The HIPAA Privacy Rule requires covered entities to protect individuals’ health records and other identifiable health information by requiring appropriate safeguards to protect privacy, and setting limits and conditions on the uses and disclosures that may be made of such information without patient authorization. The rule also gives patients rights over their health information, including rights to examine and obtain a copy of their health records, and to request corrections.
The Privacy Rule, as well as all the Administrative Simplification rules, applies to health plans, health care clearinghouses, and to any health care provider who transmits health information in electronic form in connection with transactions for which the Secretary of HHS has adopted standards under HIPAA (the “covered entities”).
|DATA COVERED||Individually identifiable health information. The Privacy Rule calls the data “protected health information” or “PHI”.|
|INDUSTRY||Health Industry including health plans, health care providers, healthcare clearinghouses and others.|
Civil Penalties: HHS may impose civil money penalties on a covered entity of one hundred dollars ($100) per failure to comply with a Privacy Rule requirement. That penalty may not exceed twenty five thousand dollars ($25,000) per year for multiple violations of the identical Privacy Rule requirement in a calendar year. HHS may not impose a civil money penalty under specific circumstances, such as when a violation is due to reasonable cause and did not involve willful neglect and the covered entity corrected the violation within 30 days of when it knew or should have known of the violation.

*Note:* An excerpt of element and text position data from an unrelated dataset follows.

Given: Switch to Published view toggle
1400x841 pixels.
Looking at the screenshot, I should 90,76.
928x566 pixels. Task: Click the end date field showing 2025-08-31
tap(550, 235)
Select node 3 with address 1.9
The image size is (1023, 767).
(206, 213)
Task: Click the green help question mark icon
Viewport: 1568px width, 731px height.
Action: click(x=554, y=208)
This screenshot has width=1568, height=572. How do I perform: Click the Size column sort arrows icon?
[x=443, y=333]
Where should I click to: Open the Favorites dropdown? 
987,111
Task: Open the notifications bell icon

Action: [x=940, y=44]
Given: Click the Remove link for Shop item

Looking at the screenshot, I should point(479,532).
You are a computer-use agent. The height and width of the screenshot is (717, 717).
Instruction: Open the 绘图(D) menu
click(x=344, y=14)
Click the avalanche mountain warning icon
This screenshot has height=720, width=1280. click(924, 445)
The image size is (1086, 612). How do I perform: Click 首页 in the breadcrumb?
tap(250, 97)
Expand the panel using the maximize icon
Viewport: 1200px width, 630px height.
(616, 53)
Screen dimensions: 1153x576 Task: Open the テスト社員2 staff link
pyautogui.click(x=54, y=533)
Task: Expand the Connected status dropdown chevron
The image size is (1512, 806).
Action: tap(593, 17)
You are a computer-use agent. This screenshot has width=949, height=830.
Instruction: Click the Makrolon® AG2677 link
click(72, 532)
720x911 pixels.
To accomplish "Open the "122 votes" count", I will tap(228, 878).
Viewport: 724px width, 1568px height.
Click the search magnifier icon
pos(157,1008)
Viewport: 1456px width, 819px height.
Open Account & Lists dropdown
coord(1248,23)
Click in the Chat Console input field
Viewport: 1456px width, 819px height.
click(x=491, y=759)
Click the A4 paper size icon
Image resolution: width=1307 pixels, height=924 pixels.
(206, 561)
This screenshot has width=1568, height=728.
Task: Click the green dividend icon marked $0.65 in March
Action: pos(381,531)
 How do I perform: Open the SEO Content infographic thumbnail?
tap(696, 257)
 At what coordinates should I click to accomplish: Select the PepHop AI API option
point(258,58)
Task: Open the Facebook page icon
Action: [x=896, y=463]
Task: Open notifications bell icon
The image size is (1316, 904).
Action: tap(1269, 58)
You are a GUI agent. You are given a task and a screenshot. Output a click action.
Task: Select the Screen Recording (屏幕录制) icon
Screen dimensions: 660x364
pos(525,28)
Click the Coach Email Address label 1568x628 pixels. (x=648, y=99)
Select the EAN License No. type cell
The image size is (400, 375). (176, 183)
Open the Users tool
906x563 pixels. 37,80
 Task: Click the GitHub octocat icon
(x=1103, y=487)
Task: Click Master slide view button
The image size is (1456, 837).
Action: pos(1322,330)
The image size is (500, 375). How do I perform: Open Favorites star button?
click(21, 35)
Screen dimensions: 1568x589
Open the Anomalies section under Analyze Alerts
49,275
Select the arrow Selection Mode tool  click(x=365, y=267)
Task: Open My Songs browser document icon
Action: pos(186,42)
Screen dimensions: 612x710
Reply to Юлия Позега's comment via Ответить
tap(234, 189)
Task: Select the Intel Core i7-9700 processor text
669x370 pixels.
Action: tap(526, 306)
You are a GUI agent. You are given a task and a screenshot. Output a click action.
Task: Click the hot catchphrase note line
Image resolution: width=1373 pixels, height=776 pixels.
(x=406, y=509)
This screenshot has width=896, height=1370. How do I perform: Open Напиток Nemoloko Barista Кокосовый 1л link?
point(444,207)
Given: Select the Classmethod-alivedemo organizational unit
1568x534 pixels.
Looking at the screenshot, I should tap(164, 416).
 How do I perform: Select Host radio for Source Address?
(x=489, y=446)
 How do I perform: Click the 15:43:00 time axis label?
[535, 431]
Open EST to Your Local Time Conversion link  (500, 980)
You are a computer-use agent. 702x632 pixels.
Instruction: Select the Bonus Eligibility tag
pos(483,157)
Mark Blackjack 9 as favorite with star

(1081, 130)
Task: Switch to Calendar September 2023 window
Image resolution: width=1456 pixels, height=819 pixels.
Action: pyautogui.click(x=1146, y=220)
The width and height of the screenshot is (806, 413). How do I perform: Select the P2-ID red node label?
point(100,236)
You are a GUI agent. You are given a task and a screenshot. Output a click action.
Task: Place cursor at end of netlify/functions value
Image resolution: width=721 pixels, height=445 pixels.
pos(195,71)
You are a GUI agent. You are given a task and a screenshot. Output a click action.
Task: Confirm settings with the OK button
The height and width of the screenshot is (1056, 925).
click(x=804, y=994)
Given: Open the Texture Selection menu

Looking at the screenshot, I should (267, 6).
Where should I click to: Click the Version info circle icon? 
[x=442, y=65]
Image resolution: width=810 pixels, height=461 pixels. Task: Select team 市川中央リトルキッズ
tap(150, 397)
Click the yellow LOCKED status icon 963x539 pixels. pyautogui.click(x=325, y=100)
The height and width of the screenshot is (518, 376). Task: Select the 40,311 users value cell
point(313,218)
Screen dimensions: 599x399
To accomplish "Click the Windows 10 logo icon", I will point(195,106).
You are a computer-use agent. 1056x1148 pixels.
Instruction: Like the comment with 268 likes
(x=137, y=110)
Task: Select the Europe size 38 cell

Criminal Penalties: A person who knowingly obtains or discloses individually identifiable health information in violation of HIPAA faces a fine of fifty thousand dollars ($50,000) and up to one-year imprisonment. The criminal penalties increase to one hundred thousand dollars ($100,000) and up to five years imprisonment if the wrongful conduct involves false pretenses, and to two hundred fifty thousand dollars ($250,000) and up to ten years imprisonment if the wrongful conduct involves the intent to sell, transfer, or use individually identifiable health information for commercial advantage, personal gain, or malicious harm. Criminal sanctions will be enforced by the Department of Justice.